Closed Bug 974270 Opened 7 years ago Closed 6 years ago

Fix or disable datastore mochitests on b2g emulator

Categories

(Core :: DOM: Device Interfaces, defect)

x86
Gonk (Firefox OS)
defect
Not set
normal

Tracking

()

RESOLVED FIXED
mozilla34

People

(Reporter: philor, Assigned: ehsan)

References

Details

Attachments

(2 files, 2 obsolete files)

When I was trying (and failing) to retrigger my way back to before they got bad, I was seeing failure rates between 30% and 80%, neither of which are at all acceptable.

One very good possibility is that I couldn't find a time when I could retrigger green because they don't much like the m1.medium AWS instances that we switched back to recently, and were one of the few things that were happier on the m3.mediums.

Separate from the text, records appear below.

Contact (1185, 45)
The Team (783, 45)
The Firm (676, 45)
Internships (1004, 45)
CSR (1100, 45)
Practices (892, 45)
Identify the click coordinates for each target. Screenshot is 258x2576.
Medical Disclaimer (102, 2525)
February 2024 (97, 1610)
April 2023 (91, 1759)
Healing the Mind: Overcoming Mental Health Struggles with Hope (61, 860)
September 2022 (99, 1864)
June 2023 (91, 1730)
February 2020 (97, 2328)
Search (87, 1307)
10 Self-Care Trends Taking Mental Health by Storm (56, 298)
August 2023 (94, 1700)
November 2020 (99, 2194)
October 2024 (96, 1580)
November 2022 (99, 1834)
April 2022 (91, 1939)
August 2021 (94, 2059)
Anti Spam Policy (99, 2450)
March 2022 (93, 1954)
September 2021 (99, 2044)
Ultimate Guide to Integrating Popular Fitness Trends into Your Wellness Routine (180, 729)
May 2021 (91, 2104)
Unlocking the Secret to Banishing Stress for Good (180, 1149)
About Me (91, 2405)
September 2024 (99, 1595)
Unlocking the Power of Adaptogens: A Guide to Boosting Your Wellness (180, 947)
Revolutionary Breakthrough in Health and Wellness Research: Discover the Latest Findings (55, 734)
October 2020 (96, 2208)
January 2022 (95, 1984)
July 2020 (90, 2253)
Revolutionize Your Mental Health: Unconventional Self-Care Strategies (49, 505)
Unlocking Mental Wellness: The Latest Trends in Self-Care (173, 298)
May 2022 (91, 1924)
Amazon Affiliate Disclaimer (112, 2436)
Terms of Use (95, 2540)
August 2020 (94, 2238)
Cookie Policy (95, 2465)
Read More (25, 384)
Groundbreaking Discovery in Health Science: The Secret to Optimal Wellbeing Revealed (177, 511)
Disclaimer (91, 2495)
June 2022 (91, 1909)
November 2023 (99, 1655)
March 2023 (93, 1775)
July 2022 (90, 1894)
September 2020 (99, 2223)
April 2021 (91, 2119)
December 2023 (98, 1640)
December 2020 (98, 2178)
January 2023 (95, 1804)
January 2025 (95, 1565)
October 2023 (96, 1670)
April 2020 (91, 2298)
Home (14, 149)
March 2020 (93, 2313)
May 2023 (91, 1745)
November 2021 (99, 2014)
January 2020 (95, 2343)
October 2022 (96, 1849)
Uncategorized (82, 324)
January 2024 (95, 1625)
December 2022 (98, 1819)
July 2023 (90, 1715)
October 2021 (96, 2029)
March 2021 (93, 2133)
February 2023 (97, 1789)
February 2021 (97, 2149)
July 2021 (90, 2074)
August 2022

At any rate, even though it's hard to see them as one thing while they are happening, as an overall pattern it's clear: we time out in two datastore tests, fail with "Error callback invoked" in a bunch more, then time out in tests_downloads_basic.html and tests_downloads_large.html (or more rarely, for variety, time out in just one datastore test, and add in a third downloads test). Then, because the mochitest harness thinks that four timeouts means the run has gone to hell, we stop running any more tests, which means that the last 116 mochitests in mochitest-5 only get to run between 70% and 20% of the time, which even more than the pain in the ass constant starring means these either need to be fixed, or need to be disabled.

If uninstalling an app (which seems to be where they are when they time out) just takes a long time, it's possible that they are honest timeouts from tests that just take too long, and the "fix" (other than making uninstalling apps faster) is just to requestLongerTimeout(2) or (5) or (10).
(In reply to Phil Ringnalda (:philor) from comment #0)
> If uninstalling an app (which seems to be where they are when they time out)
> just takes a long time, it's possible that they are honest timeouts from
> tests that just take too long, and the "fix" (other than making uninstalling
> apps faster) is just to requestLongerTimeout(2) or (5) or (10).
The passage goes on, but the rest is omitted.